Well, it worked. Everyone loved it and two out of three of the children asked for seconds – now I call that a winner. Most of the family didn’t even realise that it was cauliflower that they were eating and enjoying so much.
WHAT YOU WILL NEED
- 1 cauliflower
- half cup flaked almonds
- half cup chopped fresh parsley
METHOD
1. Break the cauliflower up into pieces and blitz in a food processor until it resembles large breadcrumbs. Don’t continue past that point otherwise you will end up with a pulp – not what you want.
2. Heat up a wok and, without adding any oil, toss in the flaked almonds and stir around for one minute, or so, until they look toasted – be careful not to let them burn.
3. Remove the almonds and set aside –
now add the blitzed cauliflower to the wok and stir around for one minute until the crumbed cauliflower softens
a little and bits start to turn golden. IT’S COOKED. Now add the toasted almonds, chopped parsley, freshly ground pepper and salt and serve – that’s all you do.
A five minute dish that is cheap and healthy.

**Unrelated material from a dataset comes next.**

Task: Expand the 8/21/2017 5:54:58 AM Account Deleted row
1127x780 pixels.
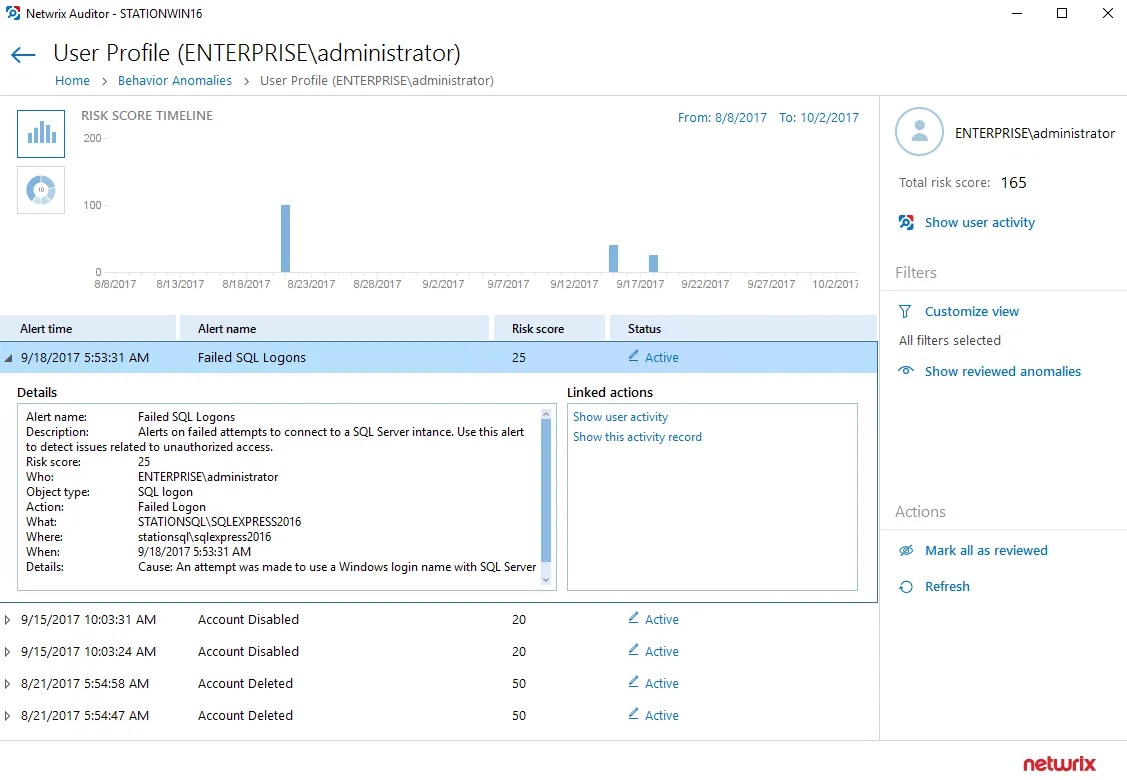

WHY IS CAULIFLOWER GOOD FOR YOU?
- Cauliflower is an excellent source of Vitamin C – that’s why just lightly cooking it like this is a good idea – the Vitamin C is not destroyed. Boiling it is not such a good idea.
- It is also high in Vitamin K, Vitamin A, B6, Iron, Calcium and other phytonutrients.
- Like all vegetables it is good for your gut and is high in fibre and is a powerful antioxidant.